TASK INPUT
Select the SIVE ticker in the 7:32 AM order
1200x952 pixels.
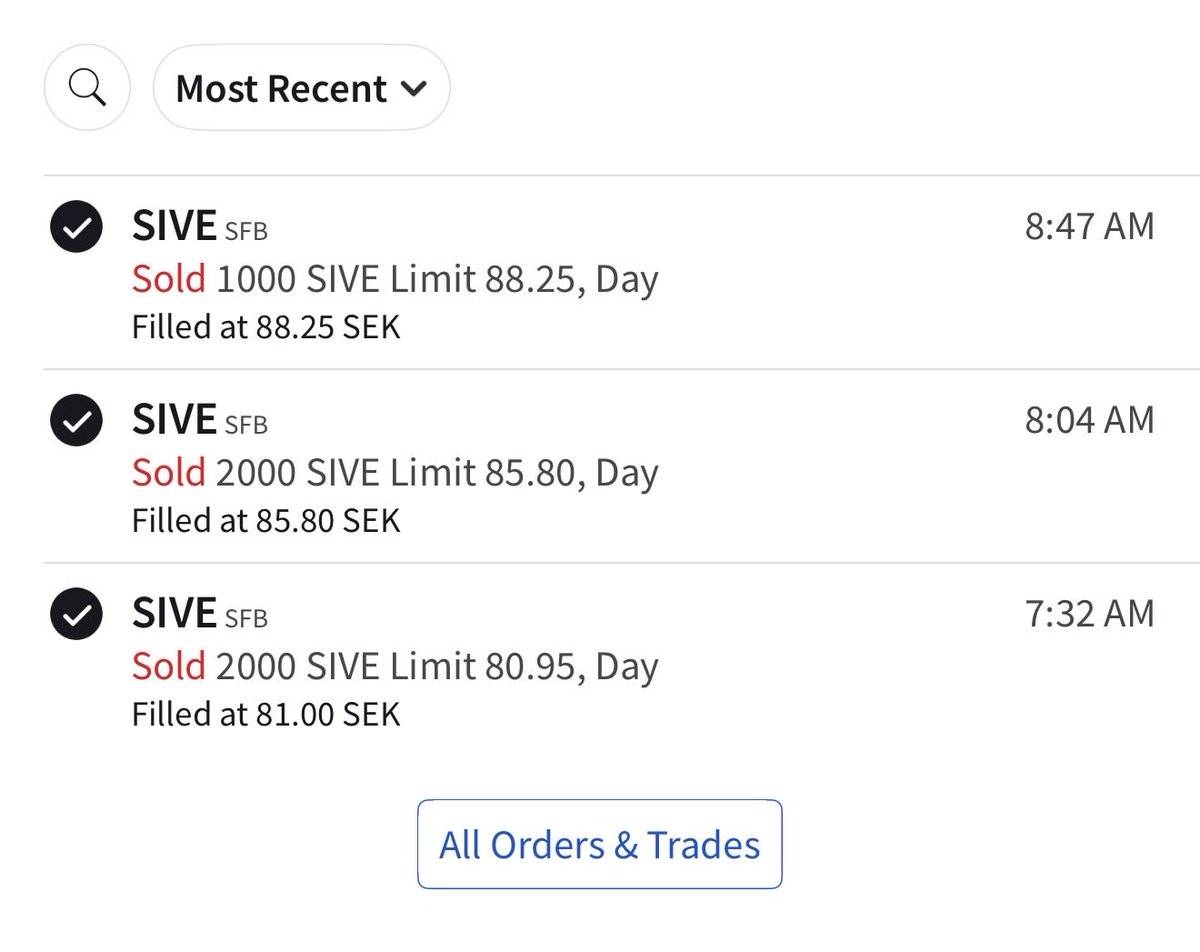(174, 613)
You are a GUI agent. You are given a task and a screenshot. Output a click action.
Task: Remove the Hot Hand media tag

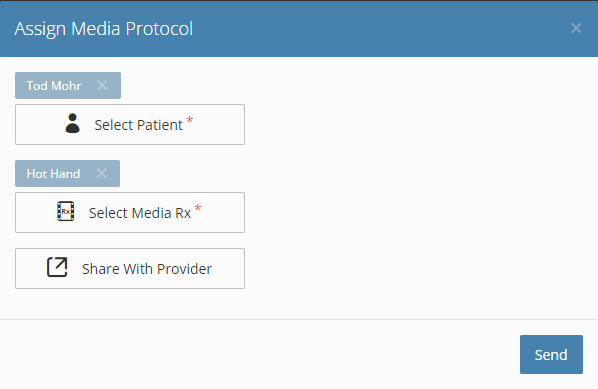101,173
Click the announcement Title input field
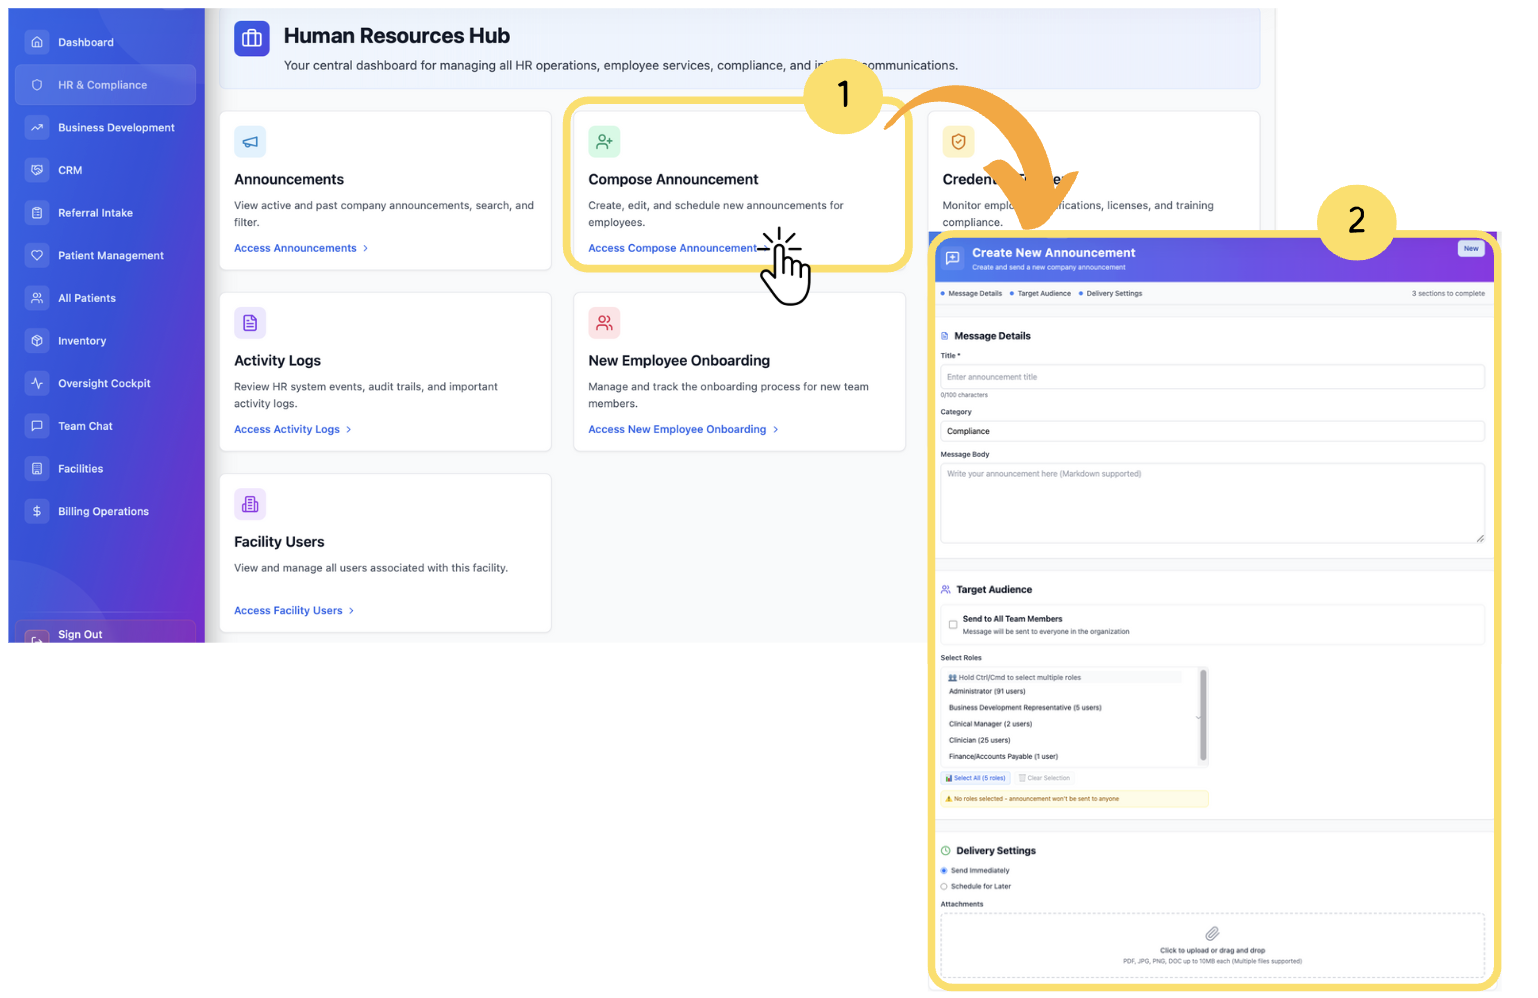This screenshot has width=1538, height=998. [1211, 377]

ASSIGNMENT
Please repeat the data verbatim and leave the pictures out of your copy.

RESULT FOR THIS TASK
Select the SIVE ticker in the 7:32 AM order
1200x952 pixels.
(174, 613)
You are a GUI agent. You are given a task and a screenshot. Output a click action.
Task: Remove the Hot Hand media tag

101,173
Click the announcement Title input field
This screenshot has width=1538, height=998. [1211, 377]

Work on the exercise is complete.